# WORK REQUEST
Where a line holds the word "screenshot", copy it from the records.

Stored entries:

◇ ◇ ◇ ◇ ◇ ◇ ◇

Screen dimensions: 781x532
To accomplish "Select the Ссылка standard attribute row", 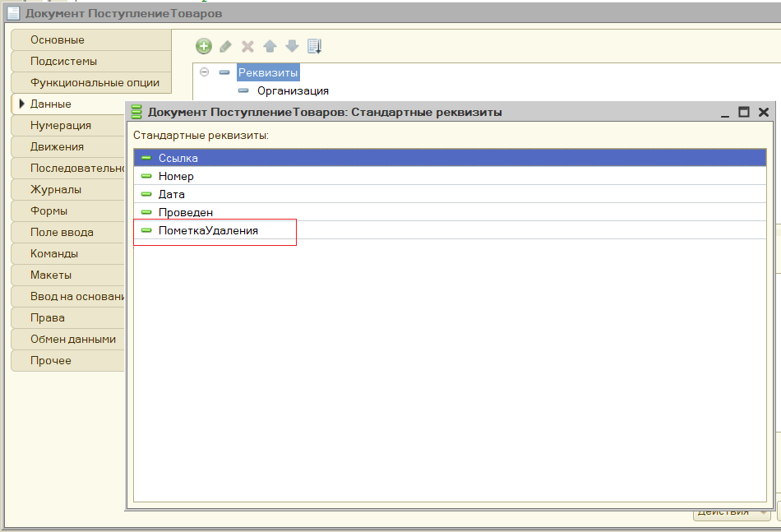I will pyautogui.click(x=178, y=158).
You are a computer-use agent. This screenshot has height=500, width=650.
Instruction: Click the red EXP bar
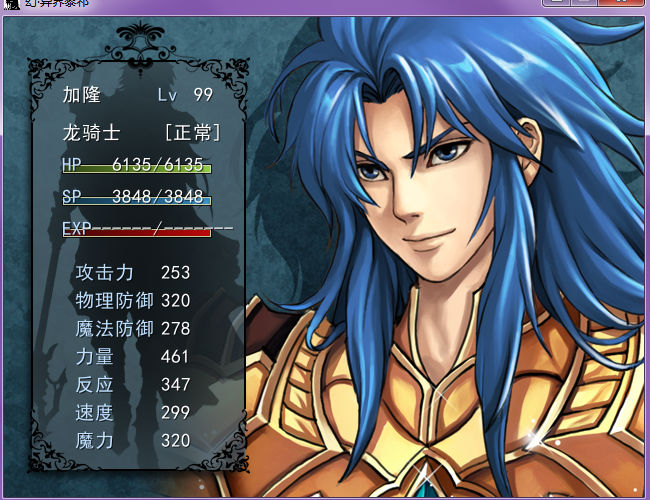pos(137,233)
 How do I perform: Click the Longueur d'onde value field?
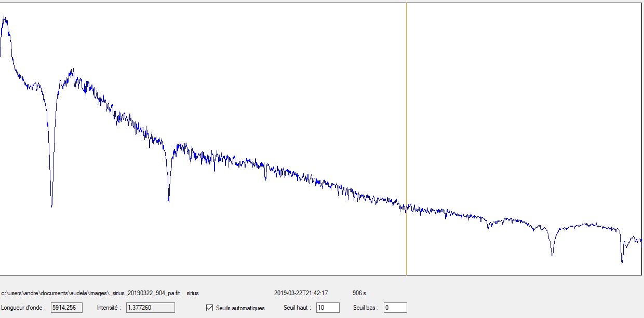click(x=66, y=308)
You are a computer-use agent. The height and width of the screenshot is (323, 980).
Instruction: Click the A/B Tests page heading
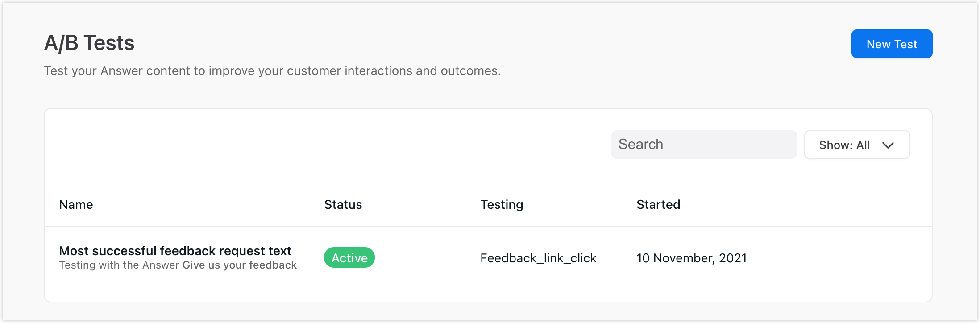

◇ ◇ ◇ ◇ ◇ ◇ ◇

# RESULT OF THE TASK
You are a computer-use agent. This screenshot has height=500, width=650.
You are a computer-use agent. The height and width of the screenshot is (323, 980).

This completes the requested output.